Is Harriet Harman Labour’s Michael Howard option?

Is Harriet Harman Labour’s Michael Howard option?

 

Would stability be the prime concern if Miliband went?

Ed Miliband has now been leader of the Labour Party for longer than Gordon Brown was.  For the majority of that time, Labour has been comfortably ahead in the opinion polls and has made steady progress in local council seats and Westminster by-elections.  Even so, doubts continue to be expressed about his leadership.  Labour has not shown much ability to set a policy or media narrative since he became leader and perhaps is not trying to – or at least, not trying hard enough.  On a more personal level, his own ratings are nothing to write home about and while the headline leadership satisfaction figures are better than Clegg’s and similar to Cameron’s, the scores for personality attributes should worry him.

Having said all that, I fully expect Ed Miliband to lead Labour into the next election.  For one thing, Labour has nothing like the tradition or appetite (or easy mechanism) for removing leaders that the Tories have; for another, it would be difficult to publicly justify a change with the polls as they are; for a third, it’s not obvious that Labour have an alternative leader who’d do better or wants to try.

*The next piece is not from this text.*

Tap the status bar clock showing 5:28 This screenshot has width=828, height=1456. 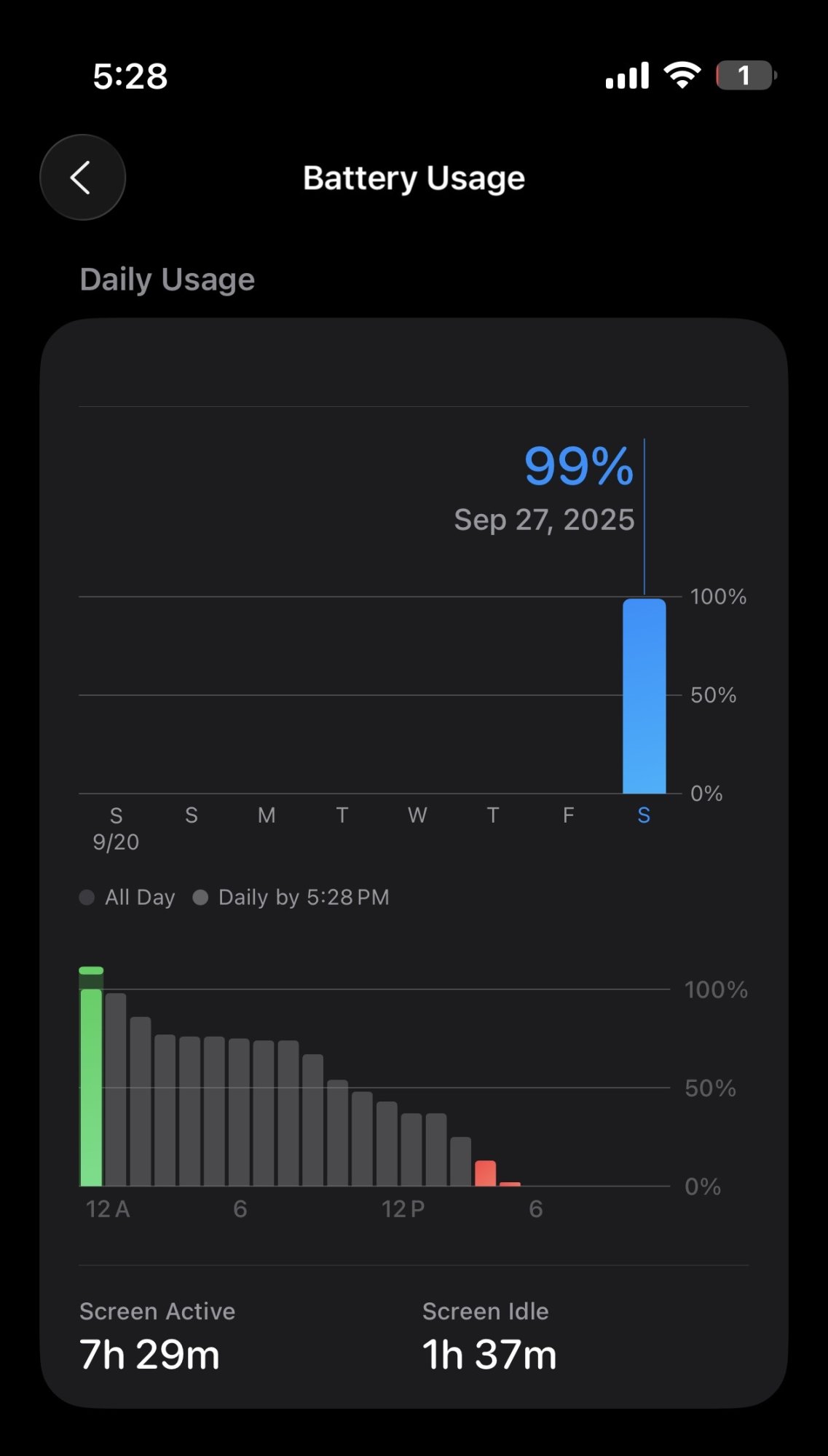[130, 76]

But Miliband being strongly odds-on to stay until at least the election doesn’t mean there’s not value elsewhere.  When the Conservatives dumped IDS mid-term as leader, it was party elder statesman Michael Howard who took over unopposed.  When Charles Kennedy was forced out by the Lib Dems, the beneficiary (of sorts) was his deputy, Menzies Campbell, before they went to the opposite extreme and elected Clegg when Campbell resigned.  There is a clear trend that parties who believe themselves to be under performing choose a leader on the thin-pope-fat-pope principle.

To that end, I very much doubt that if Miliband were to go, he’d be replaced by another of his generation such as Balls, Cooper or Burnham, never mind one from the next (and members of both could be forgiven for having one eye on the post-2015 situation).  The 2010 leadership election was the time to gamble and pick someone who could grow into the role.  An election between now and 2015 would require as the outcome a safe pair of hands.

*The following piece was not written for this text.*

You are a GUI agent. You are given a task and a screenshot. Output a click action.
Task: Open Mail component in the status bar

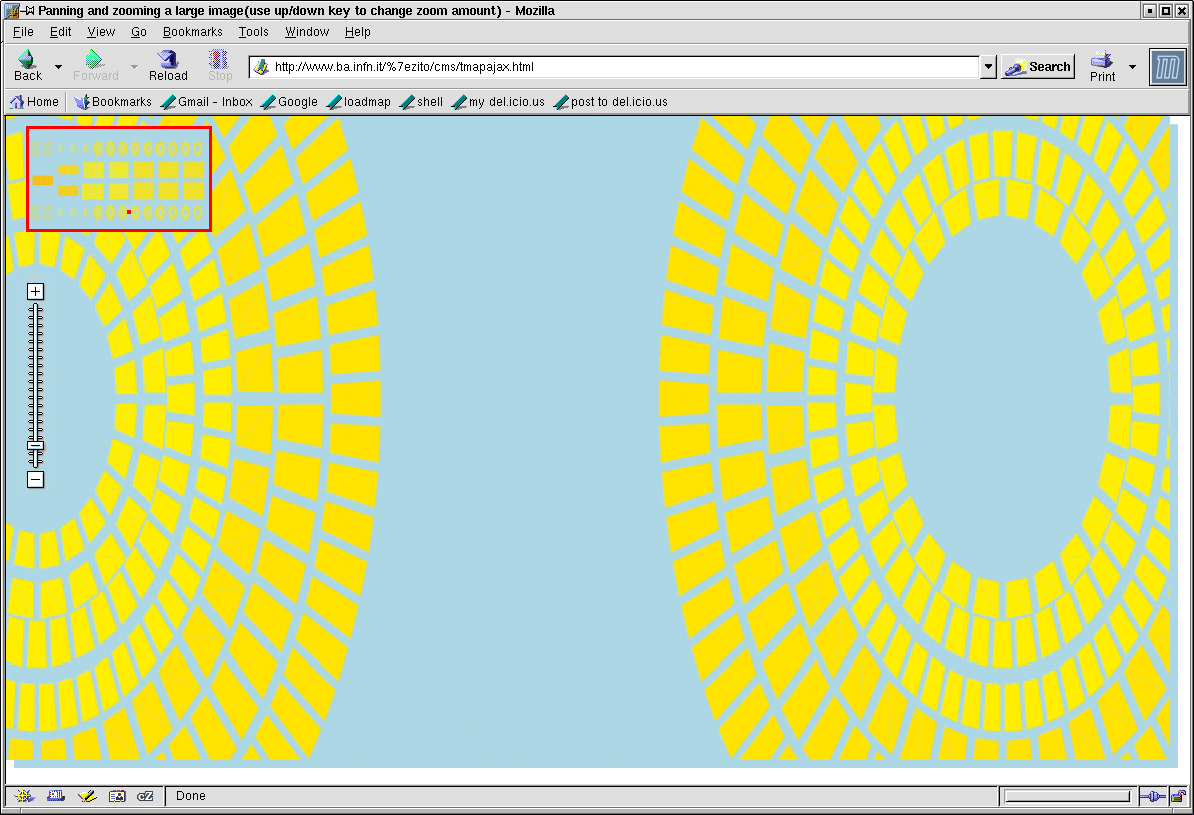[55, 796]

To that end, the options are very limited.  The experienced members of Gordon Brown’s cabinet have largely melted into the background with most having retired from the front line, voluntarily or otherwise.  Alistair Darling might be a possibility were he not fully occupied (very effectively) leading the unionist campaign in Scotland – a campaign Labour really needs to win.  The other obvious candidate would be Labour’s current deputy leader, Harriet Harman.

Harman is 63 and would have little to lose should a vacancy arise in the scenario we’re considering, much like Howard didn’t in 2003.  Nor would potential future leaders have much to lose in letting her have a go unless people believe they could do substantially better, which sets them an unenviably high bar to start with.  At the time of writing, Harman was 33/1 to be next Labour leader with Ladbrokes and Paddy Power.  That strikes me as generous.